SUPPLIED TEXT:
Where do you want to direct your energy? Toward what kind of goal? When are you not living your true will? When are you submitting? The violent systems of our world, such as the Nazi party, the Taliban, the Stalinist regime, and the current Neocons are all rigid, dominator systems, systems where the powers of the few dominate the wills of many.

The shadow side of a disempowered people is a world of dominators and victims, a world dominated by ego, where everyone is vying for approval and looking for ways to increase their power. If we act authentically from the individuated center of our own power, the need for constant ego enforcement is vastly reduced. But this requires a new maturity, which takes us out of the power struggle altogether and into our next operating principle.

4. Living Love Lasts.

We are entering a new age on this planet, a new age of cultural organization -- where the underlying principles need to shift from power to love. For the last 5000 years, humanity has been struggling for its power, conquering territory, and waging wars. Our technology has created a global brain, madly cogitating its cyber neurons as we speak. But as we wire up this colossal network of super consciousness - our global brain -- we must also awaken the global heart.

This shift has actually been coming for a long time. Since the Buddha first preached compassion 2600 years ago, and Christ taught us to love our neighbor as ourselves, there has been a gradual -- in fact very gradual -- awakening of concern for the rights of others. As population grows into a global entity, this awakening is coupled with the realization that we all share the air, the land, the water, and the energy. We are just beginning to take a stand on principles, not simply for personal gain, but because we actually care what happens to others, because it matters, and because it makes life more pleasurable for all.

REQUIREMENT:
Revise the passage on the shift from power to love by reproducing the portion that begins with "This shift has" and ends with "pleasurable for all.", substituting "kindness" for "compassion".

DATA SECTION:
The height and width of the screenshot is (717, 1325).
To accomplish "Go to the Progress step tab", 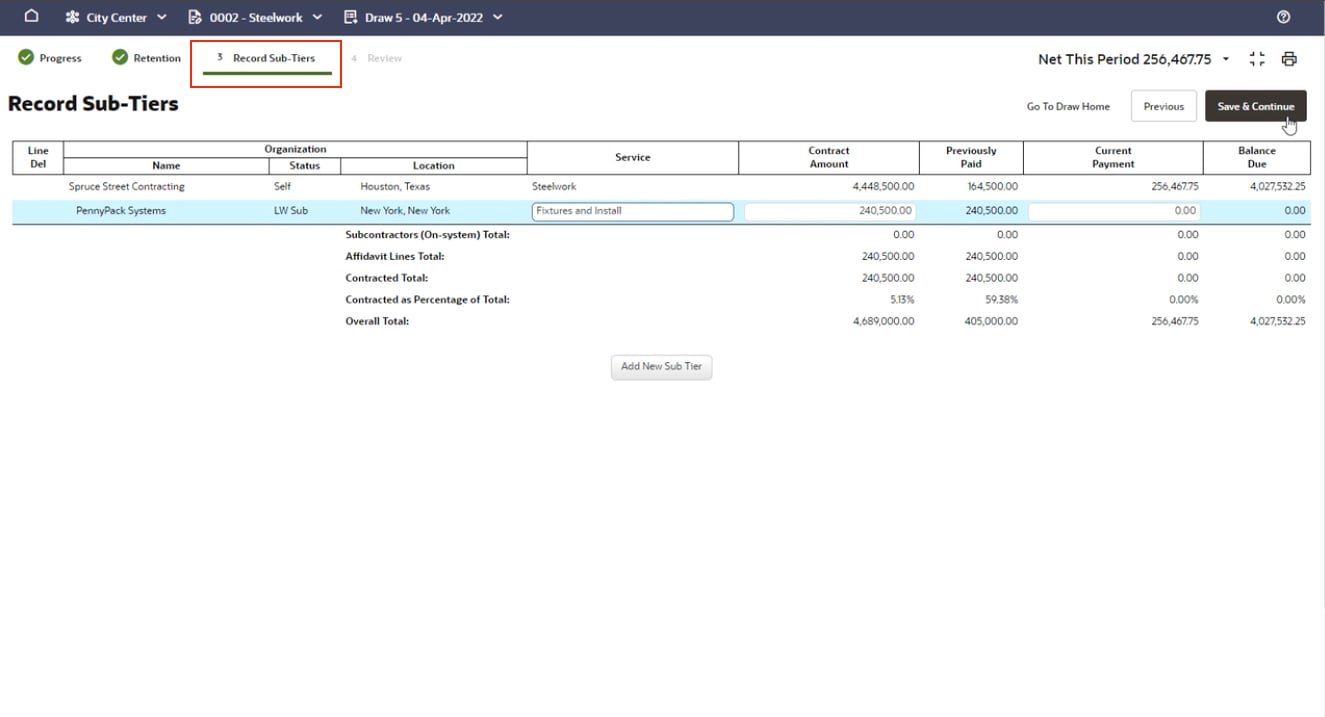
---
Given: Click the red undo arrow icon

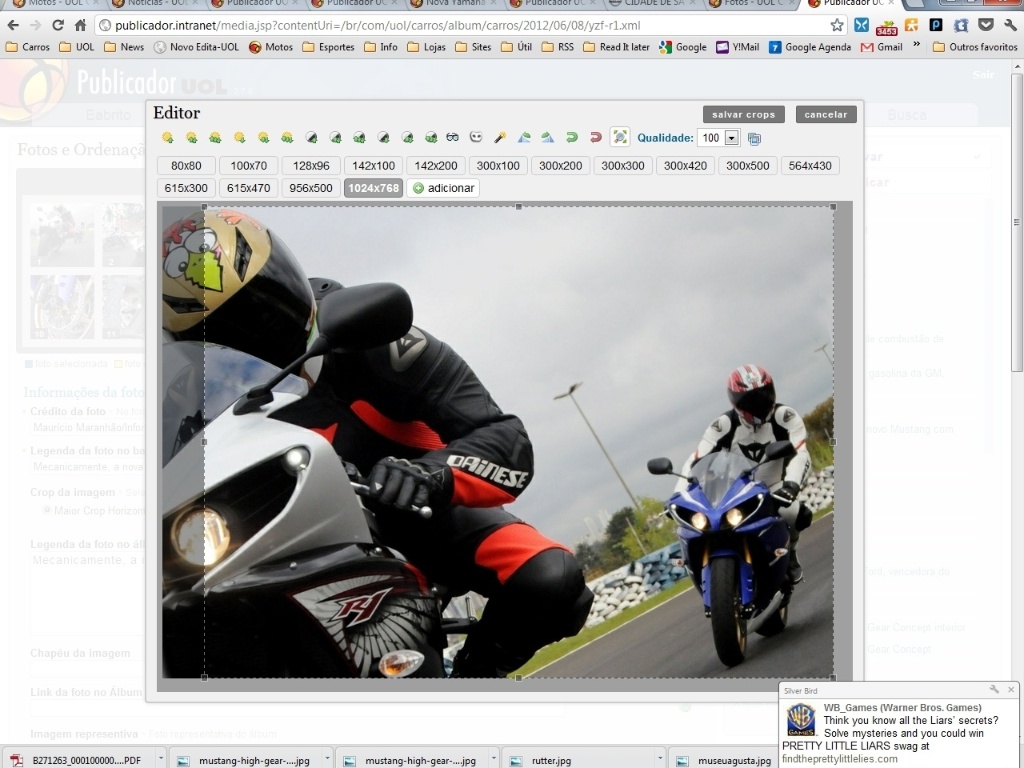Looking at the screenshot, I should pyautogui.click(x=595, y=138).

COMPLETED EXERCISE:
This shift has actually been coming for a long time. Since the Buddha first preached kindness 2600 years ago, and Christ taught us to love our neighbor as ourselves, there has been a gradual -- in fact very gradual -- awakening of concern for the rights of others. As population grows into a global entity, this awakening is coupled with the realization that we all share the air, the land, the water, and the energy. We are just beginning to take a stand on principles, not simply for personal gain, but because we actually care what happens to others, because it matters, and because it makes life more pleasurable for all.